What you will do:
In the data, find the word "computer" and copy out every line that has it.

##### Dataset extract #####

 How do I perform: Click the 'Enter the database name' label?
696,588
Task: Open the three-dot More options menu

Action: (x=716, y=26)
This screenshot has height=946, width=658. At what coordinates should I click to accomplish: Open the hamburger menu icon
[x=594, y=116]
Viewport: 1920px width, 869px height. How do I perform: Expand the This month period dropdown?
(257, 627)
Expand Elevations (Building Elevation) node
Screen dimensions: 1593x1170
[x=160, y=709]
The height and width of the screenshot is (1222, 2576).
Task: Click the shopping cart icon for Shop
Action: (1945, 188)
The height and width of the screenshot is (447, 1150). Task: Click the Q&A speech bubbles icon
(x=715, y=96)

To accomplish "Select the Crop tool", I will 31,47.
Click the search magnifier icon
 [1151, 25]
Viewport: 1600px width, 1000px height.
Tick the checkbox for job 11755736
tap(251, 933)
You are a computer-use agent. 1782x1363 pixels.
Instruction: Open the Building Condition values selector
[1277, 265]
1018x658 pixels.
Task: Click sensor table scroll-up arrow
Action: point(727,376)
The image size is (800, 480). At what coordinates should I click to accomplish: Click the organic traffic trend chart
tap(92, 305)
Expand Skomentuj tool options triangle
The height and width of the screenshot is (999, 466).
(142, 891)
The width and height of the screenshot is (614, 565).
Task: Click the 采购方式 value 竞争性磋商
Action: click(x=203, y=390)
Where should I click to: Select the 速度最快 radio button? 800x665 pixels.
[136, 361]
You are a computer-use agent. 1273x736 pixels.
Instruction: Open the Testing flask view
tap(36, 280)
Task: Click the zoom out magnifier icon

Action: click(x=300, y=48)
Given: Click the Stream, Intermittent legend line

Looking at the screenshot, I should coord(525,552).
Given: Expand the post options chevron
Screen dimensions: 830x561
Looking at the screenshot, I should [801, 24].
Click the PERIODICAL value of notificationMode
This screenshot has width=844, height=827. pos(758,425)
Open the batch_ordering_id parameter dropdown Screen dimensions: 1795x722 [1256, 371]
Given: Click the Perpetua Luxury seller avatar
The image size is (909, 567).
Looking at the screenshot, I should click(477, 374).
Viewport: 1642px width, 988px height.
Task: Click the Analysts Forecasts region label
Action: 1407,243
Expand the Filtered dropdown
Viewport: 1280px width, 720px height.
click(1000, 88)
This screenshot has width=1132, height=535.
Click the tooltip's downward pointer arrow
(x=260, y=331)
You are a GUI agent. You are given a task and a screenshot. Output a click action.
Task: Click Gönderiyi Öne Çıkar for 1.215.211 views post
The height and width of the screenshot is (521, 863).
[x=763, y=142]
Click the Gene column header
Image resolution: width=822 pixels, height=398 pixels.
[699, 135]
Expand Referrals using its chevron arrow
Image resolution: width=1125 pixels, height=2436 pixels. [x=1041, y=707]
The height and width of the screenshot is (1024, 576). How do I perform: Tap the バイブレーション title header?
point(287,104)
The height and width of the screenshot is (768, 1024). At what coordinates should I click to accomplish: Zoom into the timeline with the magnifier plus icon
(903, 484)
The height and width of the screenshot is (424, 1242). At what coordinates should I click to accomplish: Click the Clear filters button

#####

Solution for this exercise:
You are a computer-use agent. 1782x1363 pixels.
You are a computer-use agent. 1273x736 pixels.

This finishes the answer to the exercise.